Two cases pull in different directions: a missing field (some lines are too short) is normal, those we skip.

However field == 0 is a bad request. Real cut rejects it: cut: [-bcf] list: values may not include zero. Rust lets you model that split cleanly: one path returns data, the other returns an error.

.nth() returns an Option

Splitting a string gives an iterator over the parts, and .nth(i) pulls the i-th (0-based), returning an Option: Some(part) if it exists, None if there were too few parts. For example:

let mid = "a-b-c".split('-').nth(1); // Some("b")
let off = "a-b-c".split('-').nth(9); // None — out of range, not a crash

That Option is Rust refusing to let you ignore the out-of-range case, where Python could surprise you with an IndexError at runtime.

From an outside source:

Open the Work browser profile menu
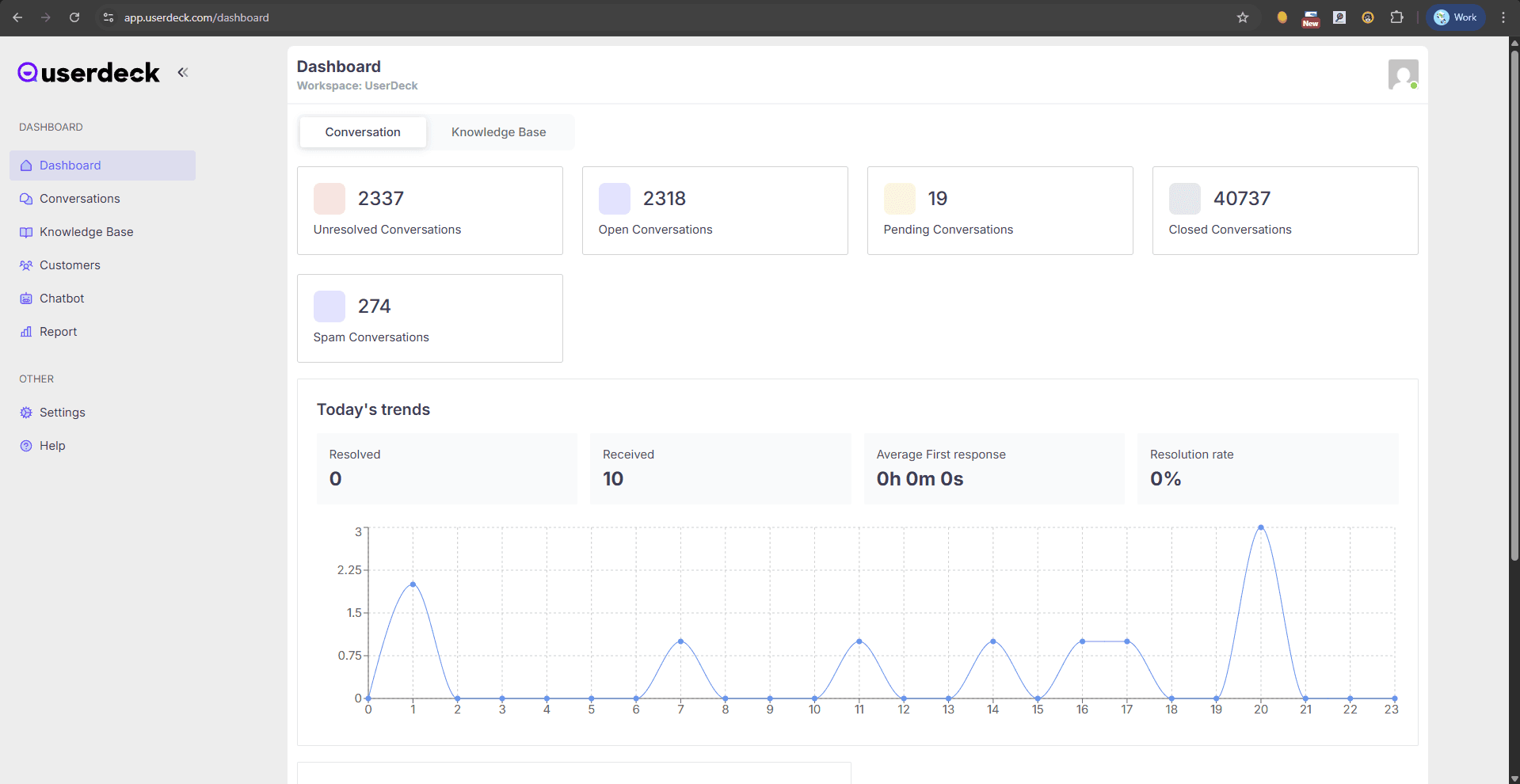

filter_map drops the misses

filter_map keeps every Some(...) and silently drops the Nones in one pass, exactly the "skip lines without that field" behavior. For example:

let evens: Vec<i32> = ["1", "x", "4"]
    .iter()
    .filter_map(|s| s.parse().ok())
    .collect(); // [1, 4] — "x" failed to parse and was dropped

A typed error, and ok_or to reach it

Model the one invalid input with your own error type. An enum is great for this; it makes the failure modes explicit and testable:

#[derive(Debug, PartialEq)]
enum CutError {
    ZeroField,
}

The function now returns Result<Vec<&str>, CutError>. To convert the 0-guard into that error, turn an Option into a Result with Option::ok_or, then ? to bail early:

let n = "abc".find('z').ok_or(CutError::ZeroField)?; // find returns Option

To get that Option in the first place: field is a usize, and subtracting 1 from 0 would underflow rather than go negative. The usize::checked_sub methods on integers return None on underflow instead of panicking — exactly the 0 case you want to reject.

(A plain if field == 0 guard that returns the error early works just as well; checked subtraction is the variant where the underflow case is impossible to forget, and it's what you'll see in the reference solution.)